L’inspecteur Nick Berry, pour être exacte. Pas la peine de jeter un coup d’œil aux emballages vides de Milky Way abandonnés sur le siège passager pour m’en assurer. Depuis que je le connaissais, il n’avait jamais changé de voiture.
— Qu’est-ce qu’il fait ici ? demanda Jessica.
Je cognai ma tête contre le volant, si fort que le Klaxon retentit.
— Quoi encore ? gémis-je.
— Encore un de tes prétendants éperdus qui passent à la maison sans prévenir, lança-t-elle sur un ton enjoué qui m’agaça au plus haut point. On doit être mardi.
— Ça commence à devenir un vrai problème.
— Oh ! ça va ! Arrête de râler. Si tu t’entendais : « Salut, je m’appelle Betsy, je suis la reine des vampires, éternellement jeune et belle, fiancée au gars le plus cool de tout l’univers qui me saute tous les soirs et, si jamais il fatigue, des tas de types font la queue pour prendre sa place. » Bouuuuh ! Sérieux, c’est trop triste.
Je lui adressai le regard qui tue.
— Parfois, admit-elle, j’ai du mal à m’identifier à tes problèmes. C’était déjà bien assez difficile quand tu étais vivante.
— Ce n’est pas vrai ! m’exclamai-je, choquée.
— Je ne sais pas ce qui est le plus agaçant : être invisible, ou le fait que tu ne sois absolument pas consciente de l’effet que tu as sur les hommes.
— Jess, arrête ! « Invisible » est le dernier mot que j’utiliserais pour te décrire. Tu es sortie avec des sénateurs, je te signale.
Elle repoussa le souvenir du démocrate à coiffure impeccable d’une main fraîchement manucurée.
— Il ne courait qu’après mon argent.
— OK : pour celui-là, c’est vrai. Bon, il y en a peut-être eu trois ou quatre en tout. Tout ce que j’essaie de dire, c’est que ces gars sont un réel problème.
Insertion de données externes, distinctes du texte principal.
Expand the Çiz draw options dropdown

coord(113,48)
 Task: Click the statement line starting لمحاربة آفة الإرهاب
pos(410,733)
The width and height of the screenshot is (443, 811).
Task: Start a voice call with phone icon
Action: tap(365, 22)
Je te rappelle que la plupart du temps, je ne le fais pas exprès : c’est mon étrange sex-appeal vampirique, le coupable. Ce n’est pas parce qu’ils n’ont pas le mot « emmerdes » tatoué sur le front qu’ils ne vont pas nous en attirer. Pour ma part, j’aimerais bien avoir tes problèmes d’impôts…
— Oh ! non, crois-moi.
— OK, je mens. Tout ce que je veux dire, c’est que, moi aussi, j’envie certains aspects de ta vie : la nourriture solide, le lever du soleil…
— En général, je suis endormie à cette heure-là, me confia-t-elle.
— Eh bien, tu ne devrais pas ! Profites-en tant que tu le peux.
Ce n’était pas mon genre d’être aussi sérieuse. Je crois qu’elle le comprit car elle se contenta de hocher la tête sans faire de blague.
— Avant qu’on aille se jeter dans la situation infernale qui nous attend sûrement : n’oublie pas de me rappeler que je suis censée garder Jon, mon demi-frère, demain soir.
— Jon des Ailes, Bébé Jon… Comme si ce n’était pas déjà assez compliqué ! Sans oublier ton père, John l’éternel rabat-joie.
— Je t’en prie, n’allonge pas ma liste de soucis !
— Moi ? Mais ce n’est pas ma faute, ma puce.
Je sortis de la voiture, prête à faire face au nouveau problème. Avec un peu de chance, Nick cherchait seulement à faire capoter mon mariage. Cette pensée, pourtant triste, me remonta le moral.